139

I'd like to download, and extract an archive under a given directory. Here is how I've been doing it so far:

wget http://downloads.mysql.com/source/dbt2-0.37.50.3.tar.gz
tar zxf dbt2-0.37.50.3.tar.gz
mv dbt2-0.37.50.3 dbt2

I'd like instead to download and extract the archive on the fly, without having the tar.gz written to the disk. I think this is possible by piping the output of wget to tar, and giving tar a target, but in practice I don't know how to put the pieces together.

6 Answers 6

184

You can do it by telling wget to output its payload to stdout (with the flag -O-) and suppress its own output (with the flag -q). The output is then made the input (via stdin) to the tar command by a pipe (|):

wget -qO- your_link_here | gunzip | tar xvf -

f - tells tar the archive is to be read from stdin. With some tar implementations, that's the default, in others, that's often a tape device.

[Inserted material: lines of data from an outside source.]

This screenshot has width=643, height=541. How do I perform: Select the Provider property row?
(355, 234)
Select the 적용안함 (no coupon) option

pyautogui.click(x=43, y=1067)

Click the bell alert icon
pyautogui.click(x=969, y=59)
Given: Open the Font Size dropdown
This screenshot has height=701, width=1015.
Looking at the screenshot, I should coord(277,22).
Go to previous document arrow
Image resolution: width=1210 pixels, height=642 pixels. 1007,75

Some tar implementations can detect compressions and decompress by themselves in which case you can remove the | gunzip, some support a z option to decompress gzip-compressed archives on the fly by themselves (often by invoking gunzip themselves).

To specify a target directory, if your tar supports -C:

wget -qO- your_link_here | gunzip | tar xvf - -C /target/directory

If not:

(cd /target/directory && wget -qO- your_link_here | gunzip | tar xvf -)

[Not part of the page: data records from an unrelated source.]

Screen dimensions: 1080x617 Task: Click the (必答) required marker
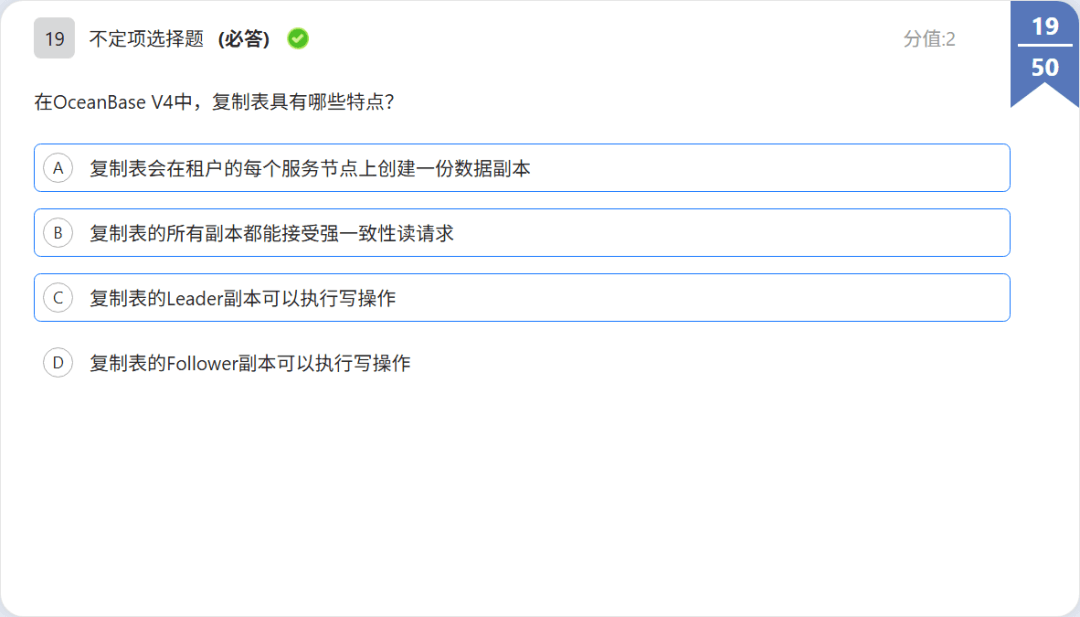pyautogui.click(x=244, y=39)

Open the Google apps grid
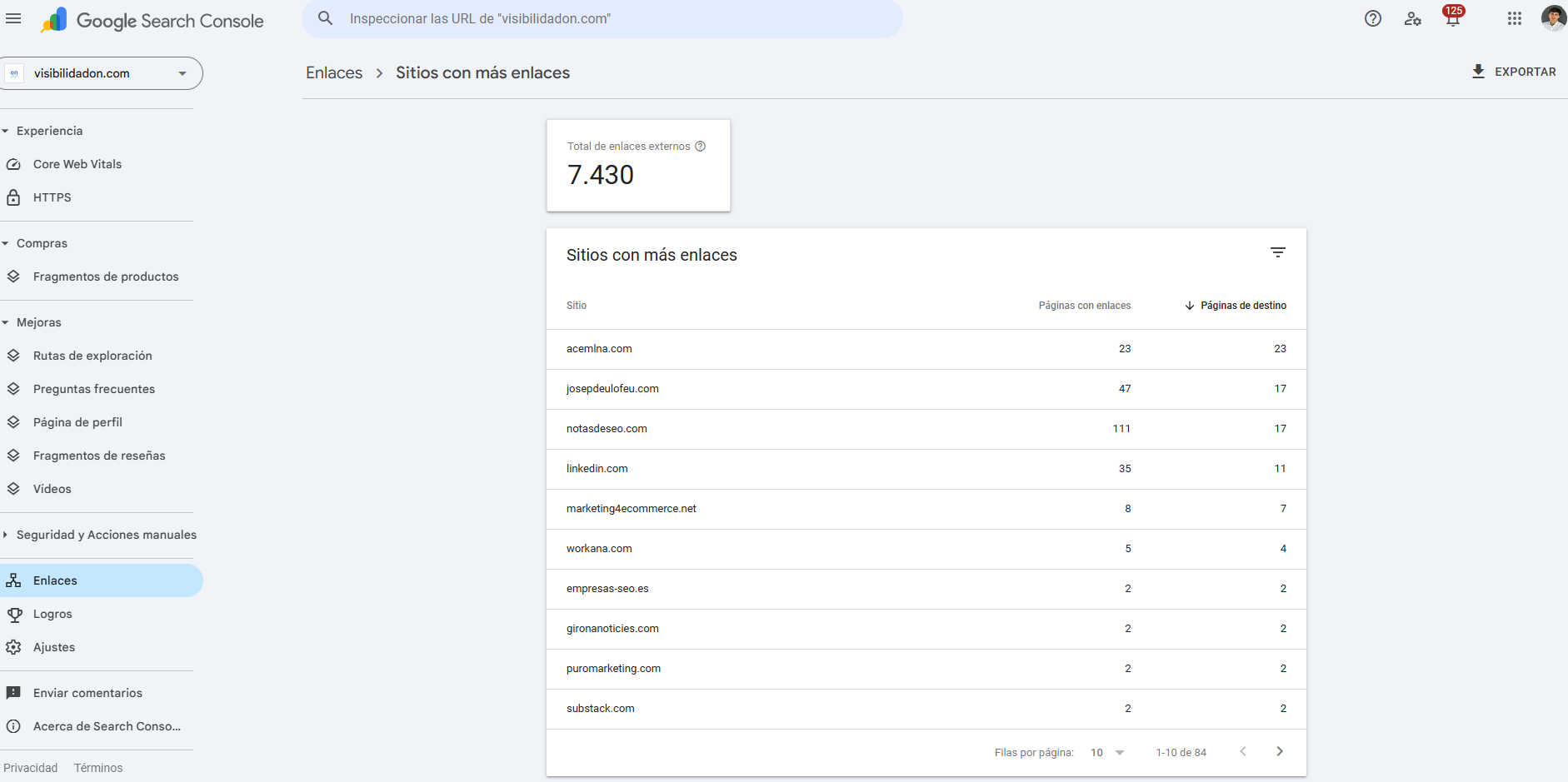pos(1514,18)
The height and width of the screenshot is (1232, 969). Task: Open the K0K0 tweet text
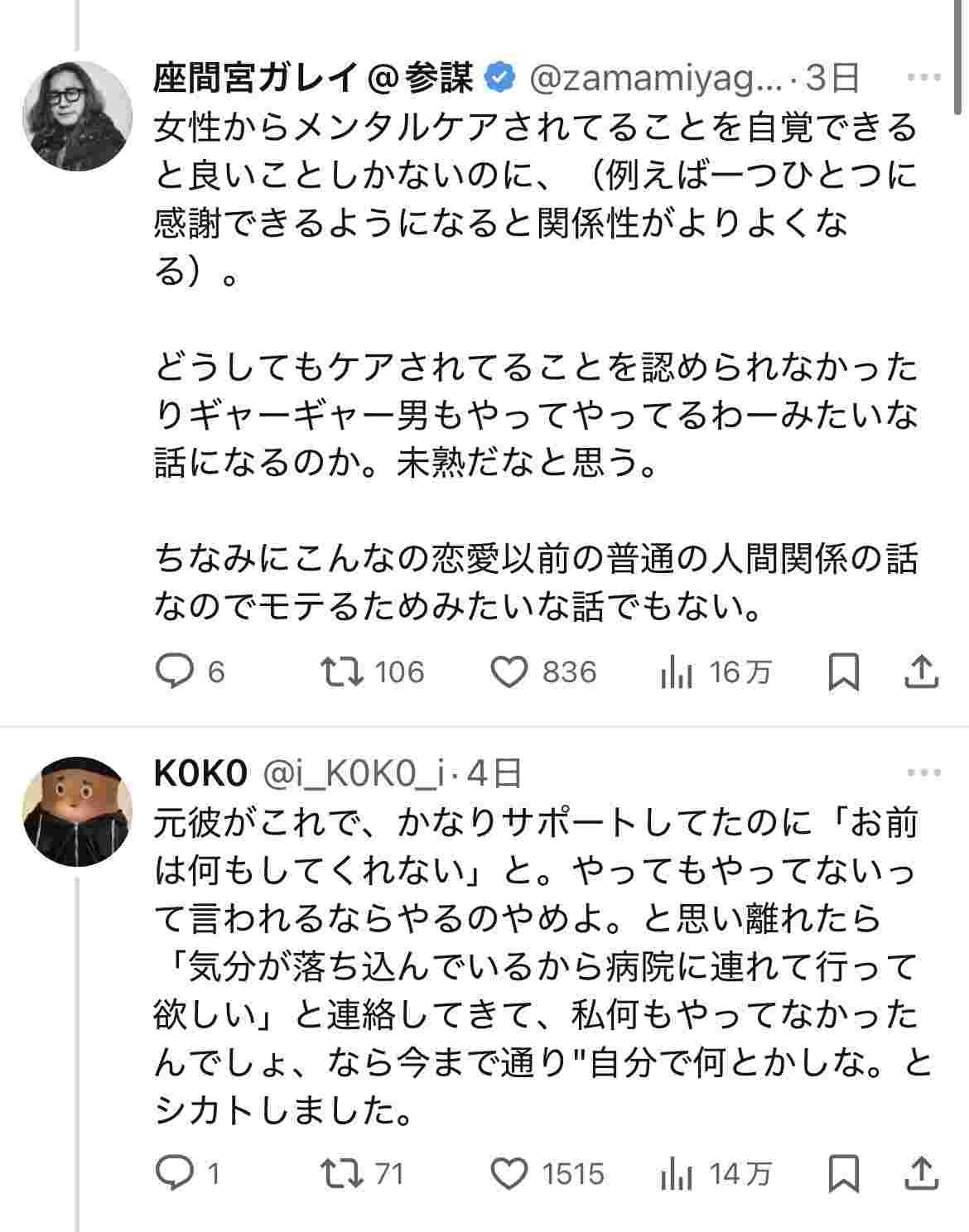538,969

If you happen to have GNU tar, you can also rename the output dir:

wget -qO- your_link_here | tar --transform 's/^dbt2-0.37.50.3/dbt2/' -xvzf -

In libarchive's tar (bsdtar), or star, the equivalent is with the -s/pattern/replacement/ option like in the standard pax command.

5
  • 3
    To specified path should be: wget -qO- your_link_here | tar xvz - -C /target/directory Commented Sep 12, 2018 at 12:10
  • maybe just tell people to use tar instead wget then? Commented May 19, 2019 at 4:29
  • 4
    wget -qO- <url> | tar -xvz -C <target folder> worked on gnu tar. Commented Jun 22, 2019 at 14:22
  • will this require less than double the space of the archive on my disk? right now I'm having to unpack a huge tar and I'm looking for a way to optimize the operation space-wise Commented Jun 17, 2021 at 17:28
  • 2
    You don’t have to specify the stdin -. Commented Jun 22, 2021 at 10:08
49

Another option is to use curl which writes to stdout by default:

curl -s -L https://example.com/archive.tar.gz | tar xvz - -C /tmp
8
  • 3
    I like your option more than others but curl -s some_url | tar xvz - -C /tmp Commented Mar 18, 2019 at 17:44
  • 4
    as FiftiN suggested -> e.g. to view a filtered list of files inside repository one could use: $ curl -L https://api.github.com/repos/repo_owner/repo_name/tarball | tar tvfz - -C /tmp --wildcards *.py Commented Apr 24, 2019 at 9:45
  • 7
    Better curl with "-L" to follow redirects Commented Mar 27, 2020 at 15:37
  • 1
    What does the standalone - after tar xvz do? Does that mean STDIN instead of file? Commented Jul 4 at 18:48
  • 1
    Yes, that's it exactly @isapir Commented Jul 15 at 10:04
14

This oneliner does the trick:

tar xvzf -C /tmp/ < <(wget -q -O - http://foo.com/myfile.tar.gz)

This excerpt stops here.